Good evening and welcome to Dev TV. Tonight I’m lucky enough to be eating at the Hannah Dining Suite in Quex Park [now being run by Dev Biswal of The Ambrette fame]. I say lucky because it’s taken me three goes at getting fed. The first was thwarted by gas problems (them not me). The second buried by a funeral wake. But as we sit here now in this vast room making conversation with our host, sipping aperitifs and admiring the remarkable menu I’m positive it’ll be third time lucky.

The cuisine Dev has chosen to charm us with here is traditional British (no repeats with him then) assembled from his travels around our splendid isles. The man to take us on our journey is executive chef Patrick Beach.  He’s got just 90 minutes to steer us around the UK with 6 impeccable courses. Let’s cook!

Our first stop is the North East of Scotland.  Their contribution to the programme is Cullen skink. [It proves to be an amazing creamy haddock and potato soup that drowns the memory of all the others sloshing around in my head. Next is a simple and well-executed Welsh rabbit (sic). Pukka! Ensuing closely is the Kentish mackerel with gooseberries. The observant amongst you will recognise this stand out dish from its television debut earlier in the year and I’m happy to report that this one also proves fit for a king. All the while Thanet’s own food royalty glides around the room, skilfully managing his guests with the dexterity of a plate spinner. Dev is a natural. A producer’s dream.

Our galloping gourmet delivers the next course himself: nice touch.  The Irish stew arrives trapped in a glass jar, which our silky-pawed hero fumbles and empties onto the table. The evening’s first kitchen nightmare.  A nightmare that goes away as quickly as it arrived. No fuss. No use of the f-word. The man is a pro. I find the stew a little too simple, lined up with the other team members, and feel it stems the flow of the previously perfect menu.

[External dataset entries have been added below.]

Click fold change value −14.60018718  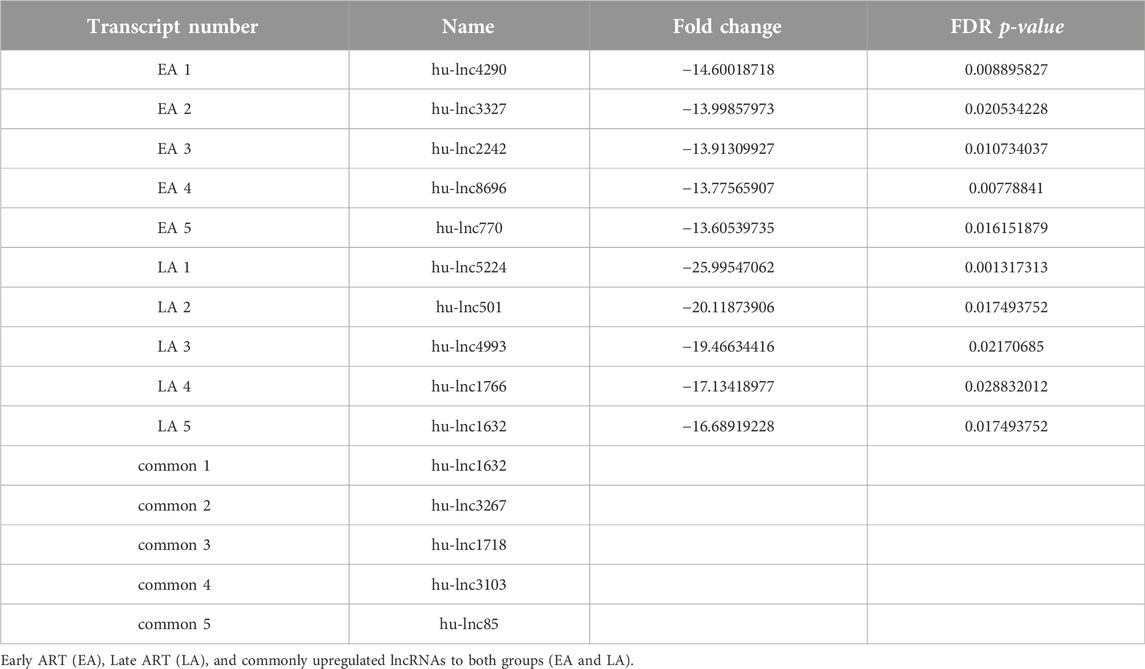(x=728, y=69)
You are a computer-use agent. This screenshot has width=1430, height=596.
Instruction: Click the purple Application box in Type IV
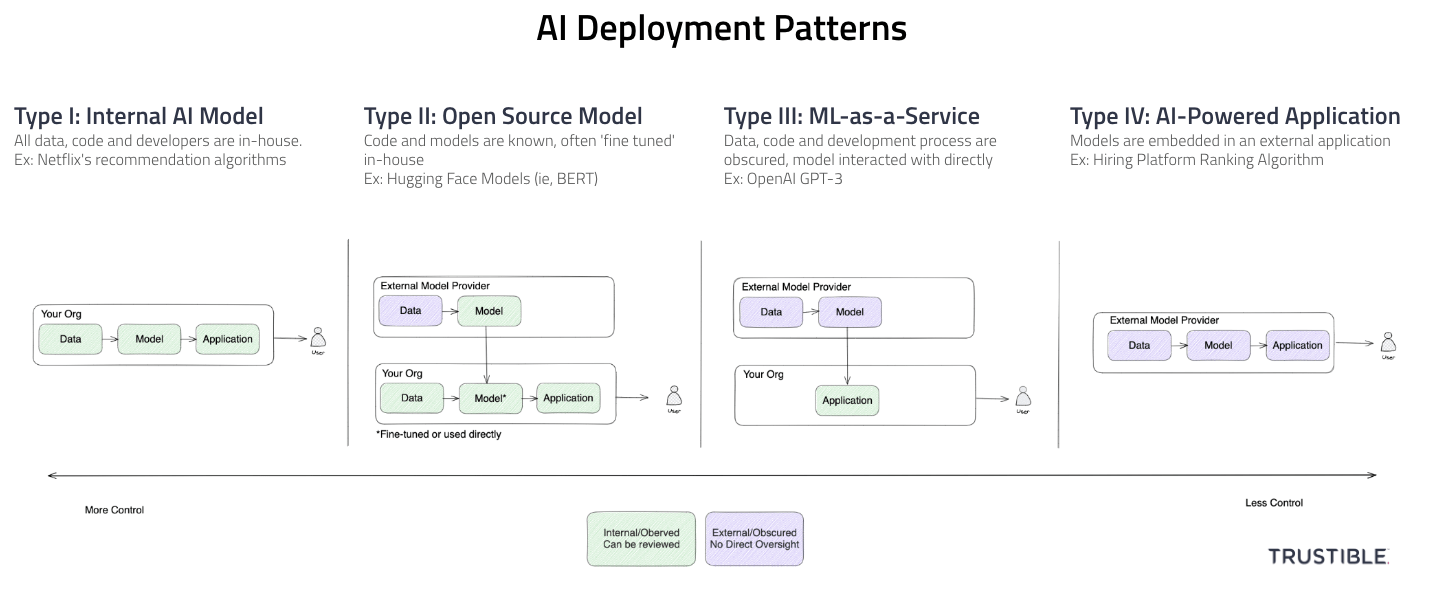[x=1297, y=345]
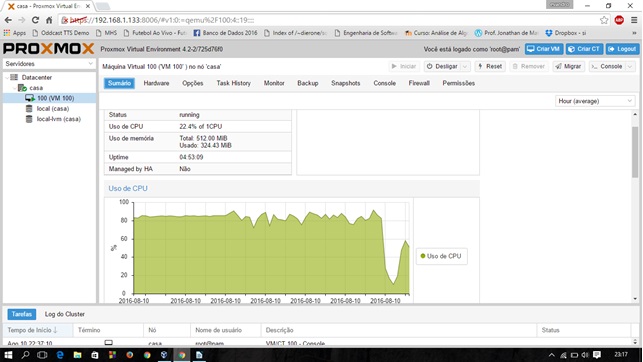Screen dimensions: 643x362
Task: Collapse the Datacenter tree node
Action: pyautogui.click(x=7, y=77)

At this juncture we have a choice of Ramsgate fish and Quex chips or steak and kidney pie. We order one of each and agree to swap half way through. Once out of the kitchen we decide that they are far from equal. The former wins our hearts with its excellent battered hake and pan-fried bream, superb peas and perfect chips. Who needs molecular gastronomy when simple food can be this good?

The epilogue involves parkin, brandy ice cream and saffron-infused pineapple. It is sublime and brings our journey to a beautiful end. Before we go I’d just like to say that it’s been great to be here and if you’d like to come and enjoy the experience yourself then its £25 per person. A remarkably small cost to be fed by such a master chef.

(Look seriously into camera)

Dev and Patrick have given us a truly great British menu and I think it’s fair to say that cooking doesn’t get better than this.

Goodnight.

(Fade out)

Quex Park, Birchington,Kent, CT7 0BH, 01843 842168.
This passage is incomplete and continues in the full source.